La tradizione del Presepe si fa convenzionalmente risalire a San Francesco d’Assisi che nel 1223 realizzò a Greccio la prima rappresentazione della Natività. La scena ci è tramandata grazie alla celebre rappresentazione pittorica di Giotto (vedi immagine) e alla breve descrizione di Tommaso da Celano, cronista della vita di San Francesco: « si dispone la greppia, si porta il fieno, sono menati il bue e l’asino. Si onora ivi la semplicità, si esalta la povertà, si loda l’umiltà e Greccio si trasforma quasi in una nuova Betlemme ». Questa tradizione si diffuse, così, durante tutto il Medioevo fino a radicalizzarsi più profondamente nelle varie regioni, durante il Settecento, assumendo connotati e caratteristiche peculiari nelle rispettive terre, dando vita alle molteplici tradizioni presepistiche ereditate sino ai giorni nostri: da quella napoletana a quella bolognese, passando, poi, per quella provenzale e quella catalana. Nel corso dei secoli, il Presepe è, così, diventato un fattore culturale profondamente radicato nei popoli europei, che ha contraddistinto l’identità degli stessi, anche al di là del suo originario significato religioso.

Tornando all’avvenimento in questione, a mio avviso, non ci sono, alla luce di quanto detto, ragioni che facciano pensare che una tale rappresentazione possa minimamente essere uno strumento di offesa e discriminazione. Il metodo adottato dal preside – e da tutti gli altri soggetti in circostanze analoghe – comporta, inoltre, una formazione del fanciullo basata su un approccio “ideologico” alla conoscenza del mondo esterno, tipico del divieto e della censura, e non “critico”, tipico del dialogo. E proprio in ciò consiste il vero ostacolo alla integrazione e ad una convivenza fondata sulla tolleranza e il rispetto.
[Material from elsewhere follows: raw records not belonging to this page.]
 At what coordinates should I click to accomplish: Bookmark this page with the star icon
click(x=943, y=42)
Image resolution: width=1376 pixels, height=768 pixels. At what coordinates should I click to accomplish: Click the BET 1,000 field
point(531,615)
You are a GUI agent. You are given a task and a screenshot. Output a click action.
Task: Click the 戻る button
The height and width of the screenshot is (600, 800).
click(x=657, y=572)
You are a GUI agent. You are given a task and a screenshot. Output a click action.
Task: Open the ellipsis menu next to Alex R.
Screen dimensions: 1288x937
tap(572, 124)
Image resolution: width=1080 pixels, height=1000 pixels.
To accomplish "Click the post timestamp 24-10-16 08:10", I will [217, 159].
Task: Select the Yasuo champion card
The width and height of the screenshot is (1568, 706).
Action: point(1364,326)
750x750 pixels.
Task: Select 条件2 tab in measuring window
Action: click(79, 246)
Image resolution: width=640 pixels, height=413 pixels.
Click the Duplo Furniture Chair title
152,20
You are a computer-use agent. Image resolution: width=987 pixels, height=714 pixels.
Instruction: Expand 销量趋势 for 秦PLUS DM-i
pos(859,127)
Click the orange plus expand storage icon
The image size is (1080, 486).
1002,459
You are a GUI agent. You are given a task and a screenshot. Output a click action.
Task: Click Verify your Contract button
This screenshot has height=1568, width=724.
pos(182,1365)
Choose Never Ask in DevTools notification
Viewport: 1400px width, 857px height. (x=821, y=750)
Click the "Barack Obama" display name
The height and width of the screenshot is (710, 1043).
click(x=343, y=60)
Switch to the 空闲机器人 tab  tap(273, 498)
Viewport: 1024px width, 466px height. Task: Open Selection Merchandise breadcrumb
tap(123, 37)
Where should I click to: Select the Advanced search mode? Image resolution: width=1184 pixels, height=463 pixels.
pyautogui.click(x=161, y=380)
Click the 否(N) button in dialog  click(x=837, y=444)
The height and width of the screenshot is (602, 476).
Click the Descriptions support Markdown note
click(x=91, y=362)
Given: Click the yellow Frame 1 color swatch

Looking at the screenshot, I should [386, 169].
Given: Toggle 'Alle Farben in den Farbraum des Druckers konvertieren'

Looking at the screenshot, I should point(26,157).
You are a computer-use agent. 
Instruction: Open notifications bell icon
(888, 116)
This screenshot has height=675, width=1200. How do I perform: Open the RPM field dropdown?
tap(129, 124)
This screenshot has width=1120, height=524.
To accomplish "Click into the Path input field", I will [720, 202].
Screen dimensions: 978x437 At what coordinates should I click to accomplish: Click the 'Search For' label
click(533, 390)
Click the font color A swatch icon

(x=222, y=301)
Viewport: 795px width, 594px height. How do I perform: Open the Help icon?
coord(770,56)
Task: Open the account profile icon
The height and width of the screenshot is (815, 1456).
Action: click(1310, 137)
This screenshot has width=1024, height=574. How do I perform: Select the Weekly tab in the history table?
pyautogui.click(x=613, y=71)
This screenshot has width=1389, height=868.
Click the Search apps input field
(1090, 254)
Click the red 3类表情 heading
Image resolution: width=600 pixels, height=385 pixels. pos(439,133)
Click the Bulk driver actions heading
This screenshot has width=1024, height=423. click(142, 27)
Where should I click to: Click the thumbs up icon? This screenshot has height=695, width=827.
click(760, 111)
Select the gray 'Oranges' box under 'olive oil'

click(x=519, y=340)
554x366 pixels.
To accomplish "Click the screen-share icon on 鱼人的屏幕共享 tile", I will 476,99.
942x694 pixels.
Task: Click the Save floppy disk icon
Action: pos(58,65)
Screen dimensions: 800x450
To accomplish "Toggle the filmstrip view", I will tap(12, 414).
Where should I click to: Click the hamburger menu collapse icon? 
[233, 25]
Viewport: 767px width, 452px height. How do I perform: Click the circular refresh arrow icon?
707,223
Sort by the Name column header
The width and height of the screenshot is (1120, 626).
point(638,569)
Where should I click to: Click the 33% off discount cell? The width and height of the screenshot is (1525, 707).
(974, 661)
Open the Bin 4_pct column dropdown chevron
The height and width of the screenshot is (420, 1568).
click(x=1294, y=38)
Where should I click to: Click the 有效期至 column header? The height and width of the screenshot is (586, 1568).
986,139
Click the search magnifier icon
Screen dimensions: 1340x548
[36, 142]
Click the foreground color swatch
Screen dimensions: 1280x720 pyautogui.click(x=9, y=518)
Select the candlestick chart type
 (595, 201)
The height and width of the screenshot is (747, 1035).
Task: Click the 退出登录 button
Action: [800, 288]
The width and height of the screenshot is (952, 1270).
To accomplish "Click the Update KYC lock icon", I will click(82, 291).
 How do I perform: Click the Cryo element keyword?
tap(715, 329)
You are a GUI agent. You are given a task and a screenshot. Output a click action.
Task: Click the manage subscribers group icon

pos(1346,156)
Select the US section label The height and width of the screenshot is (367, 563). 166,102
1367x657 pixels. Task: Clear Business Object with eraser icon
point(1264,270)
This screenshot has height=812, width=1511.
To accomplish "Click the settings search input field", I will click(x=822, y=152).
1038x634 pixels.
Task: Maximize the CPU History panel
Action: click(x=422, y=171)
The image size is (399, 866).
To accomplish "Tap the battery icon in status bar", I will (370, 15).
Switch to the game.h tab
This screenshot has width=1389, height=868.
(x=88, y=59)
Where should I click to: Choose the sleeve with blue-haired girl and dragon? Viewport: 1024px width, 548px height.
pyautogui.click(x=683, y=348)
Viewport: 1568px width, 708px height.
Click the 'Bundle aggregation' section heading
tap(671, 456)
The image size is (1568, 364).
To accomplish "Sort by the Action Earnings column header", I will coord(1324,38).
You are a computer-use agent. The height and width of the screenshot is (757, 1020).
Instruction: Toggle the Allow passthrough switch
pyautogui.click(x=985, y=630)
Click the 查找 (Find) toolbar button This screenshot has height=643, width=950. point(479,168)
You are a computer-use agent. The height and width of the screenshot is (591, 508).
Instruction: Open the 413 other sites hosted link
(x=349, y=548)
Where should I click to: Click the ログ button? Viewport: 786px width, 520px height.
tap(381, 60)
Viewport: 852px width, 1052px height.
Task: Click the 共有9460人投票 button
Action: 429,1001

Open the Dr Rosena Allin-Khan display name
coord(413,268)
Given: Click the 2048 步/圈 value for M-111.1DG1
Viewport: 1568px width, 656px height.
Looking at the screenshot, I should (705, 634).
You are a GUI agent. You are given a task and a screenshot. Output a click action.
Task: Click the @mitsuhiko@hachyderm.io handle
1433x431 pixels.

In conclusione, richiamando il preambolo della “Carta di Nizza”, l’Europa, oggi più che mai, deve costruirsi e reggersi su quella tavola di valori condivisi che accomunano le diverse culture delle genti del Vecchio Continente. La realizzazione di una società multiculturale non deve poter comportare in nessun caso la rinnegazione della propria cultura, delle proprie radici e, quindi, la rinnegazione di noi stessi.